# [Task]
Look for the line with "1456x821 pixels. How" in the data below, then reproduce word for word that line and every line after it. Leave out all pictures and add nothing.

# [Saved data entries]
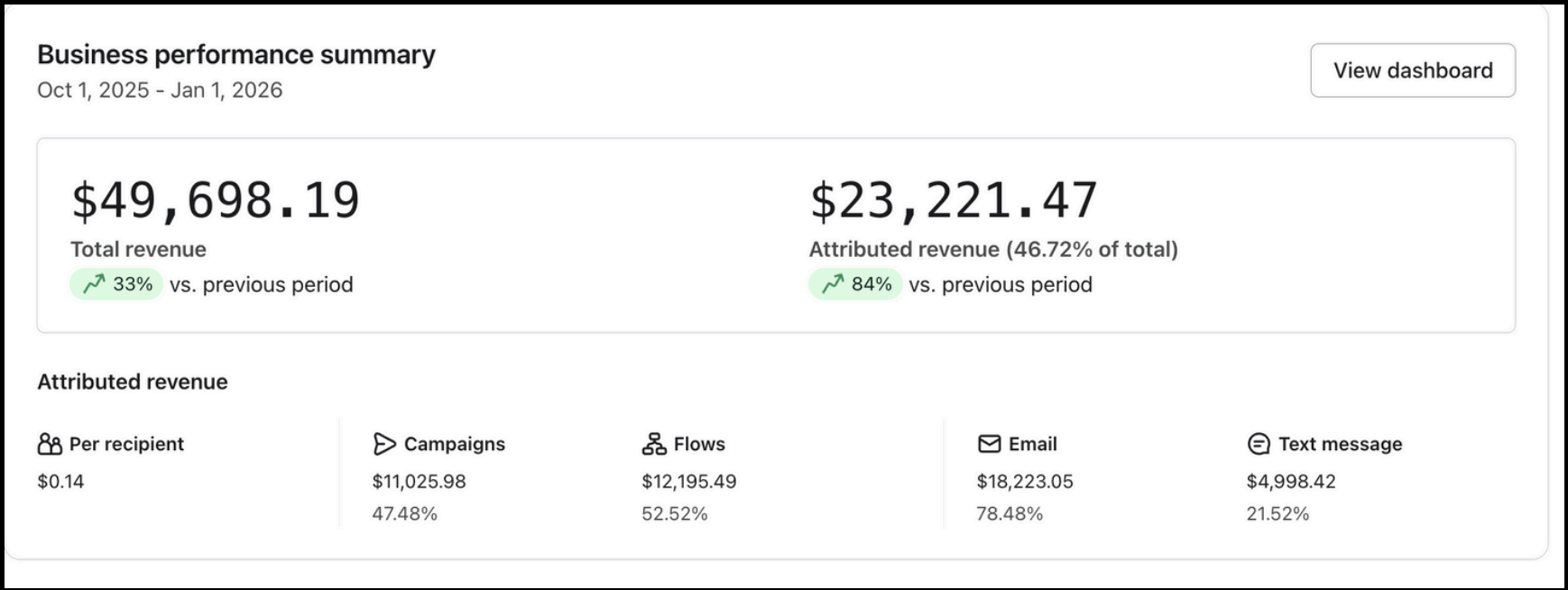Screen dimensions: 1568x590
Task: Click the $0.14 per recipient value
Action: pyautogui.click(x=60, y=482)
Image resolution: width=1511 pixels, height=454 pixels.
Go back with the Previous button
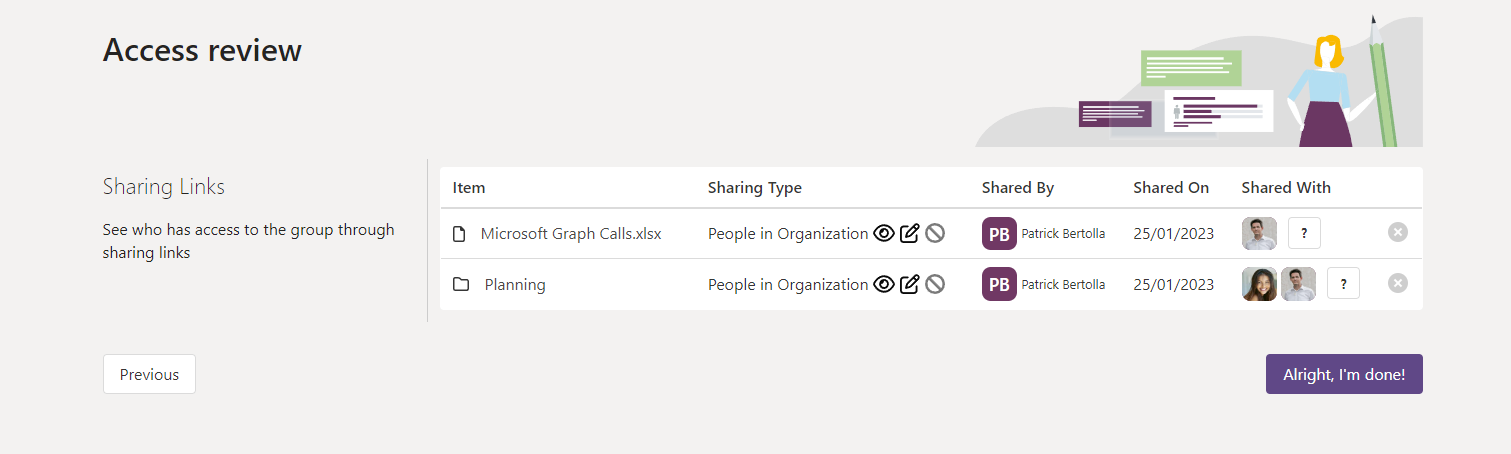149,374
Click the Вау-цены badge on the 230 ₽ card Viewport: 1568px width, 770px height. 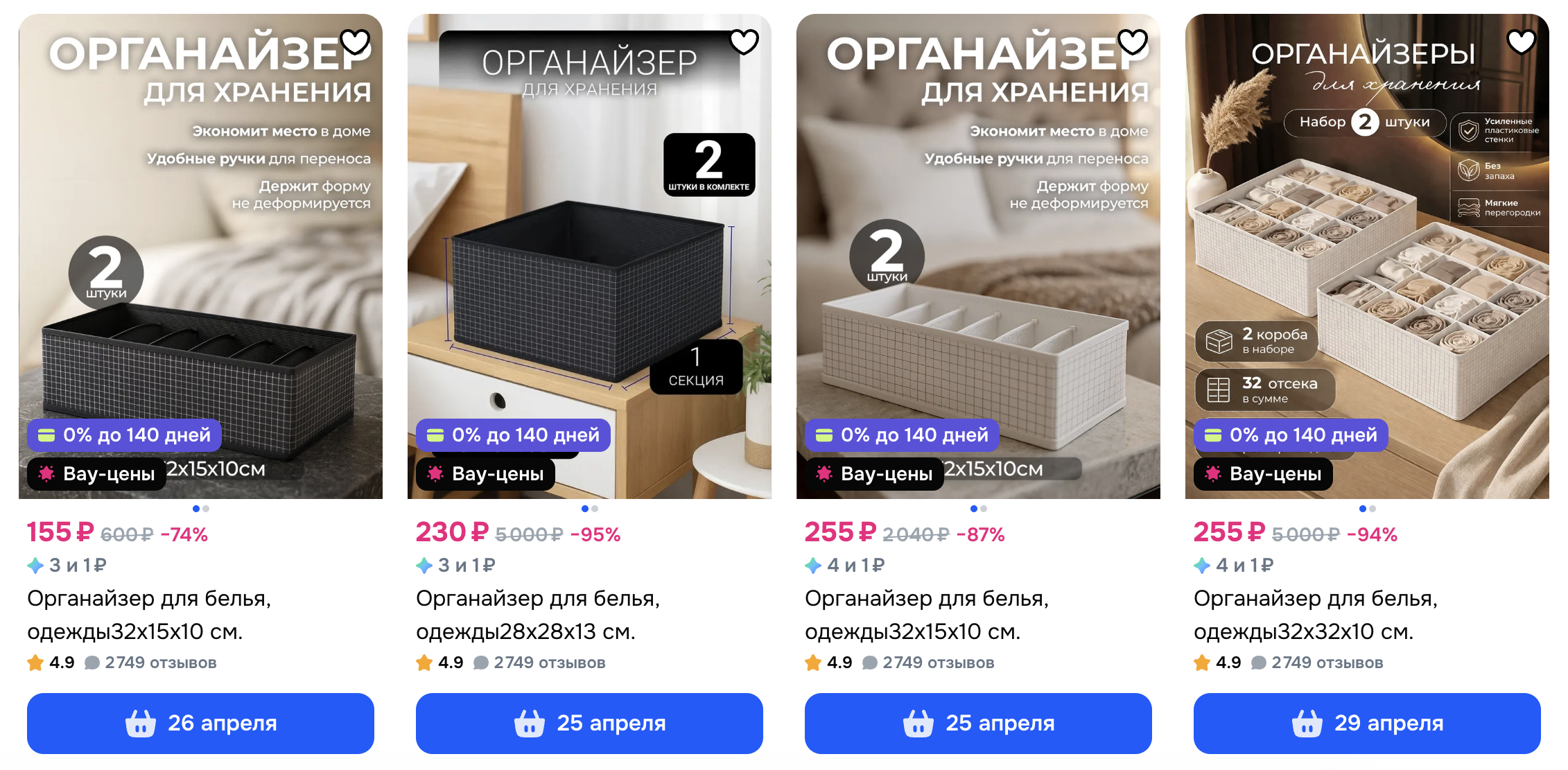[485, 474]
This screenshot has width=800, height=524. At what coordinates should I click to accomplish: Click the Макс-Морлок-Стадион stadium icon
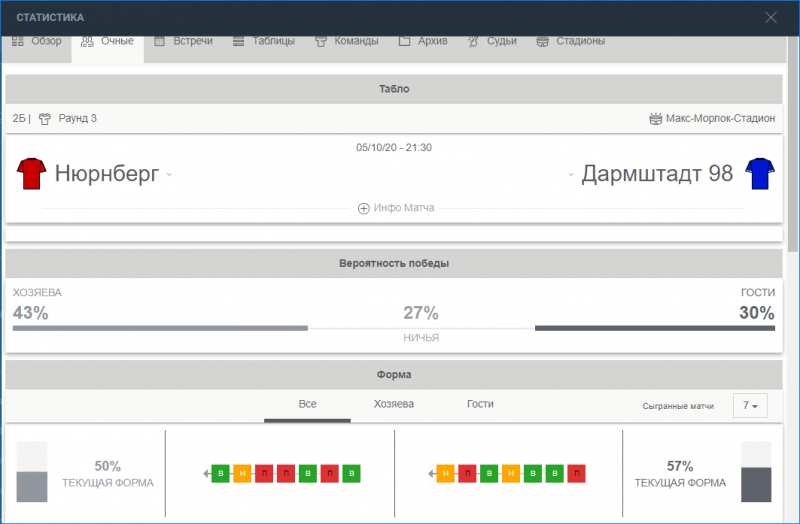(x=656, y=119)
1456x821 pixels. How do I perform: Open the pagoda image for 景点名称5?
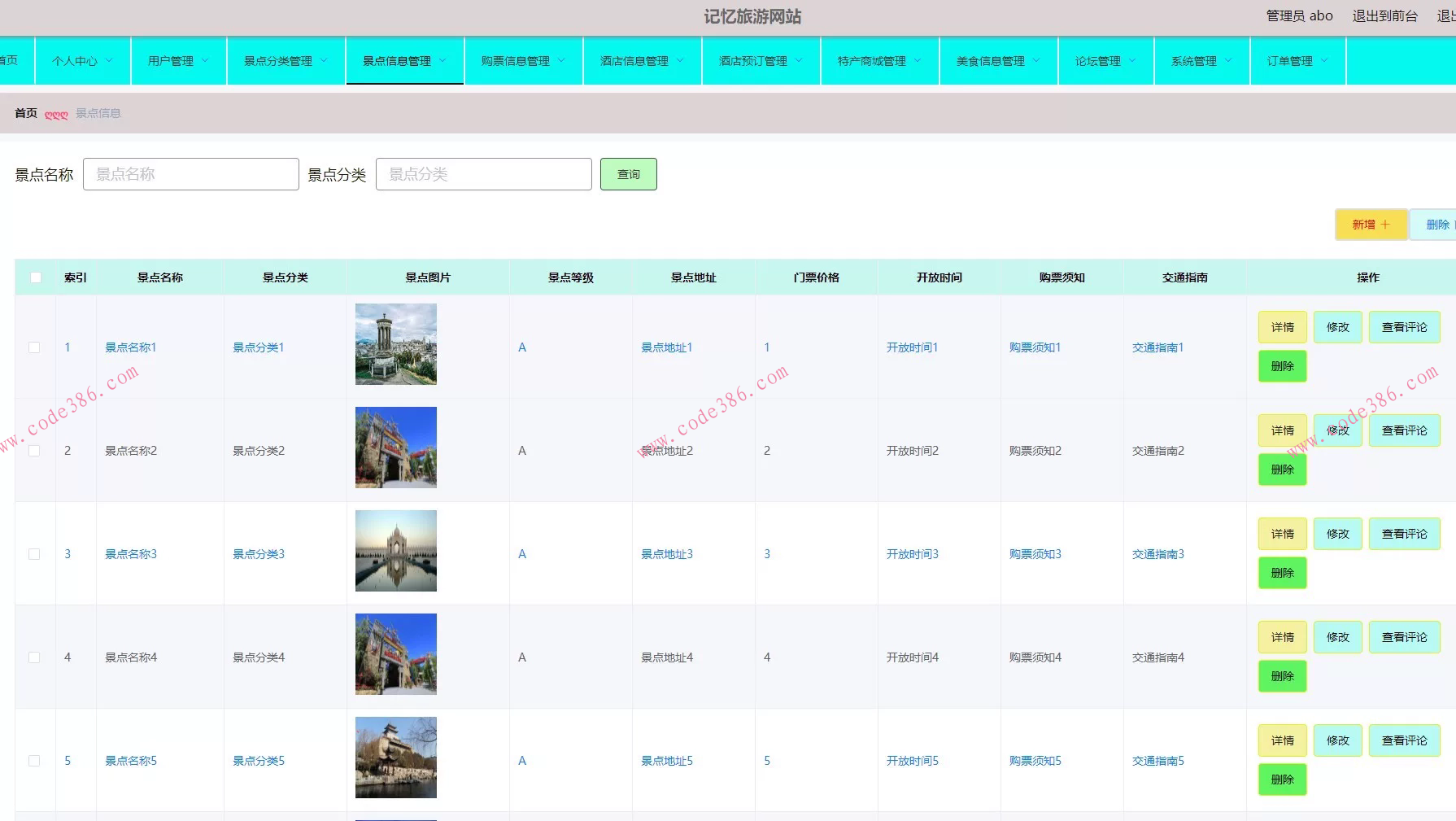396,758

# [Response area]
1456x821 pixels. How do I perform: Open the pagoda image for 景点名称5?
396,758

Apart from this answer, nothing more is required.